Patient demographic details
- full name, including aliases
- date of birth
- residential and postal address
- telephone contact number/s – home, mobile and alternative
- Medicare number, where eligible
- name of the parent or caregiver, if appropriate
- preferred language and interpreter requirements
- identifies as Aboriginal and/or Torres Strait Islander
Clinical modifiers
- impact on employment
- impact on education
- impact on home
- impact on activities of daily living
- impact on ability to care for others
- impact on personal frailty or safety
- identifies as Aboriginal and/or Torres Strait Islander
Other relevant information
- Willingness to have surgery, where surgery is a likely intervention.
- Choice to be treated as a public or private patient.
- Compensable status, e.g. DVA, Work Cover, Motor Vehicle Insurance, etc.

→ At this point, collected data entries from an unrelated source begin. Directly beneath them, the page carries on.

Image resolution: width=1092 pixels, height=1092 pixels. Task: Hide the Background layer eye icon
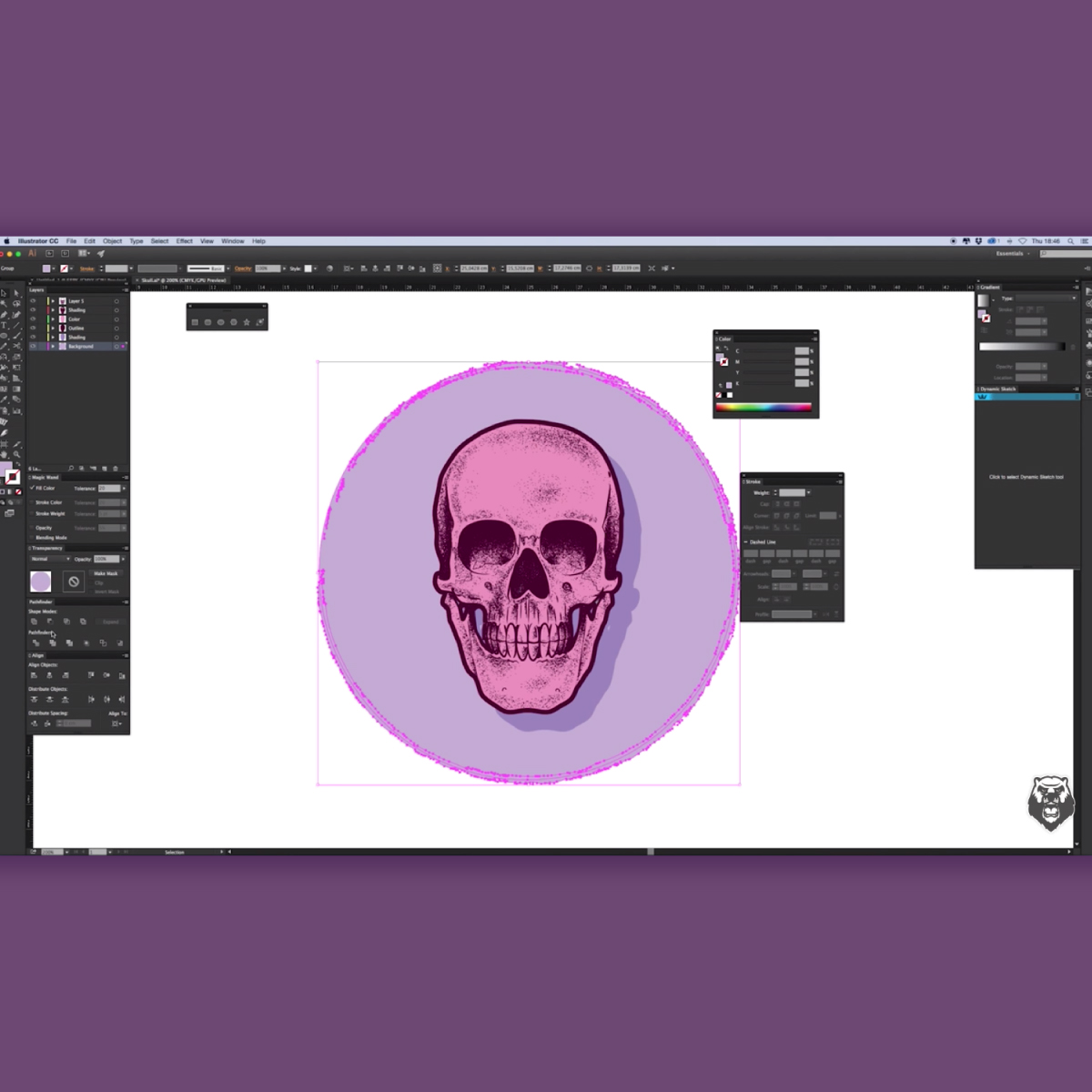coord(34,347)
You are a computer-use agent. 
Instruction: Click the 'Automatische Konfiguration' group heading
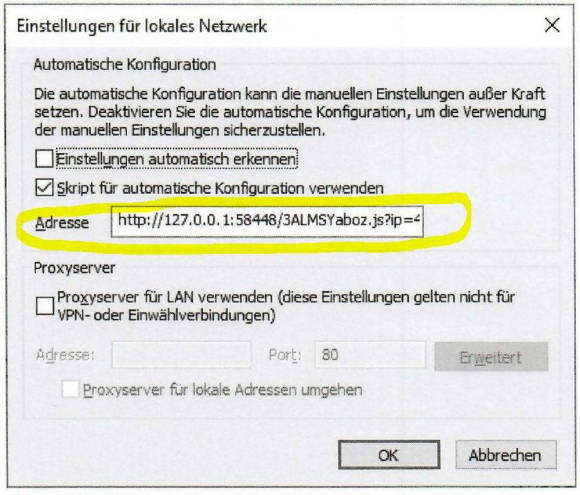(125, 64)
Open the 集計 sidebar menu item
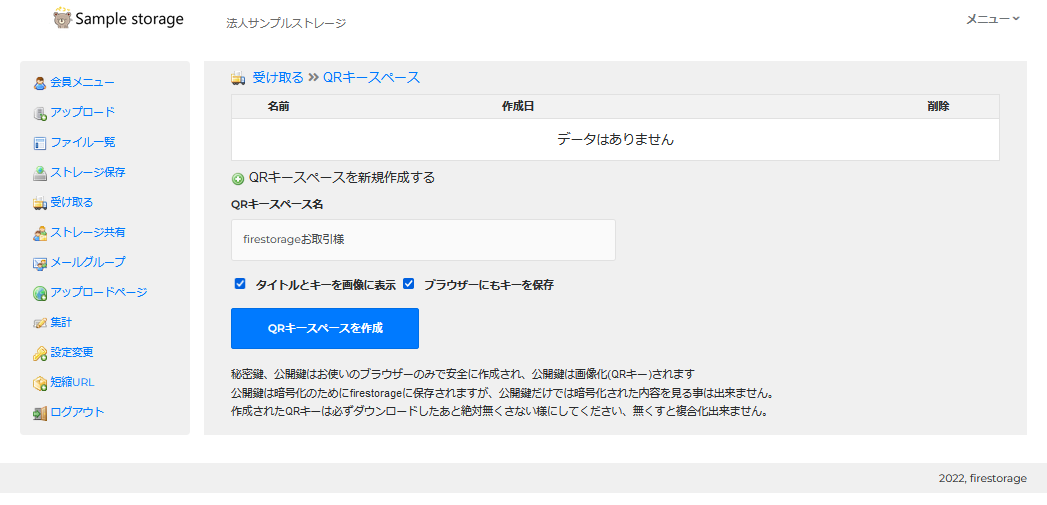The image size is (1047, 505). 61,322
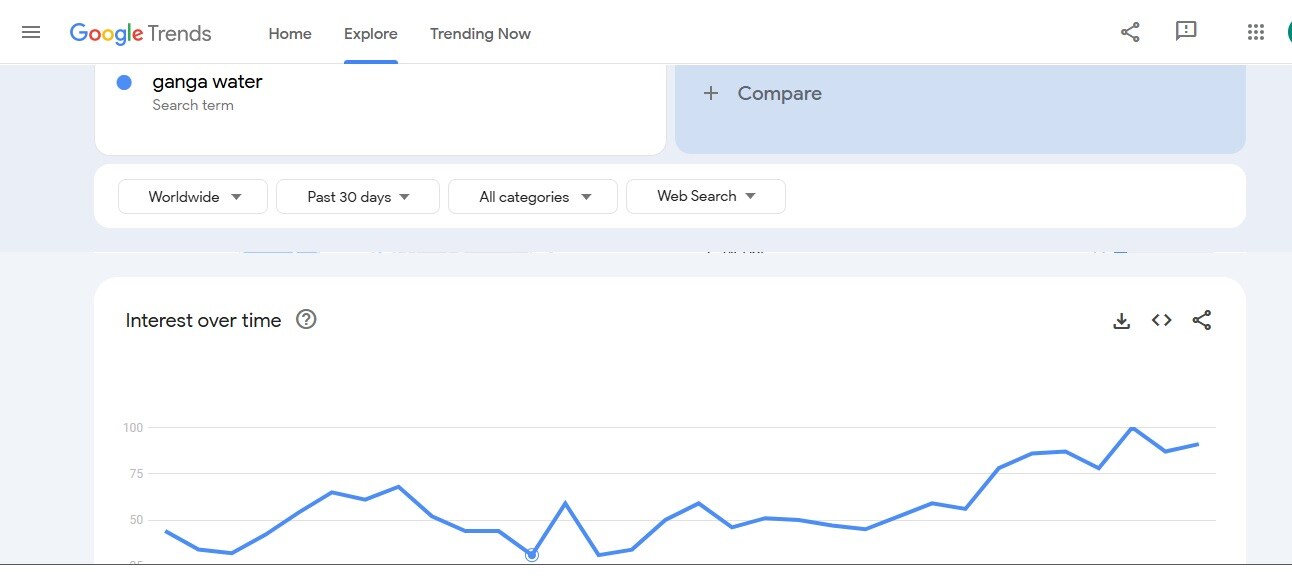Viewport: 1292px width, 580px height.
Task: Edit the ganga water search term
Action: pos(207,82)
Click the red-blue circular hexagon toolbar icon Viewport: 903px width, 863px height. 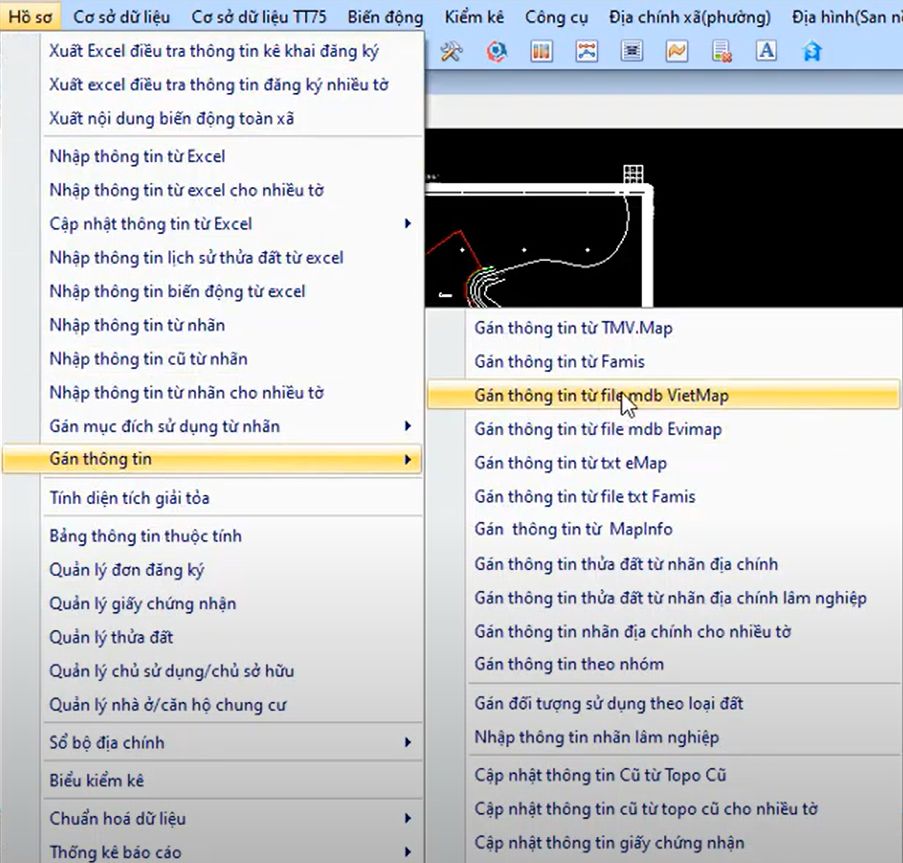coord(497,52)
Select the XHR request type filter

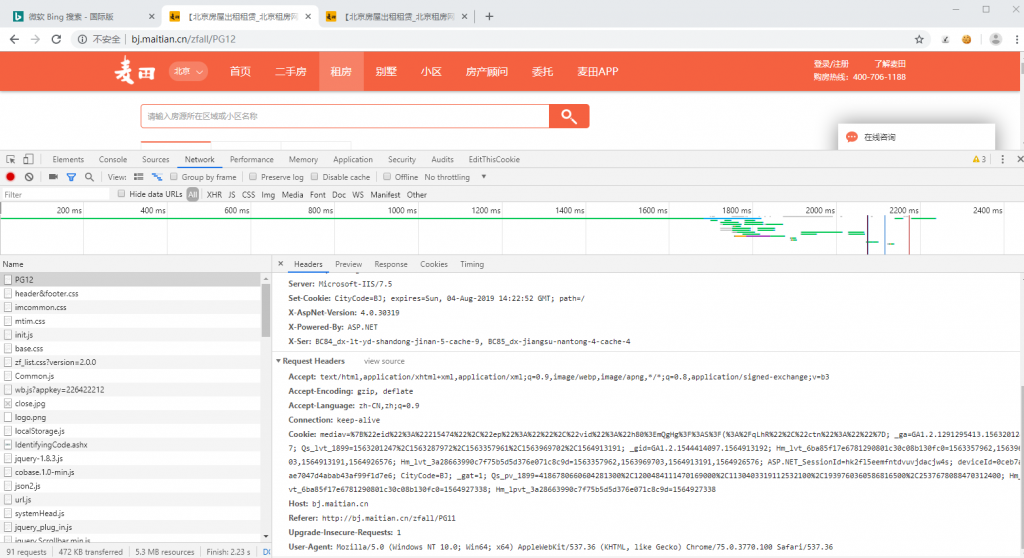[x=214, y=194]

- Relevant social history, including identifying if you feel your patient is from a vulnerable population, under guardianship/out-of-home care arrangements and/or requires a third party to receive correspondence on their behalf.
- Triage of a specialist outpatient referral is based on clinical decision making to allocate an appropriate urgency categorisation.
- Where appropriate and where available, the referral may be streamed to an associated public allied health and/or nursing service. Access to some specific services may include initial assessment and management by associated public allied health and/or nursing, which may either facilitate or negate the need to see the public medical specialist.
- A change in patient circumstance (such as condition deteriorating or pregnancy) may affect the urgency categorisation and should be communicated as soon as possible.
- All new referrals will be triaged by a consultant and appointment times scheduled according to clinical urgency.
Adolescents transitioning from paediatric to adult specialist services require a formal handover from paediatric specialist clinician to adult specialist clinician as well as a formal referral from the referring specialist to ensure initial transfer of care is completed.
The General Practitioners role in this process is to provide support to patients as part of holistic care. All ongoing referrals to specialists can subsequently be provided by the General Practitioner once the transfer of care has occurred.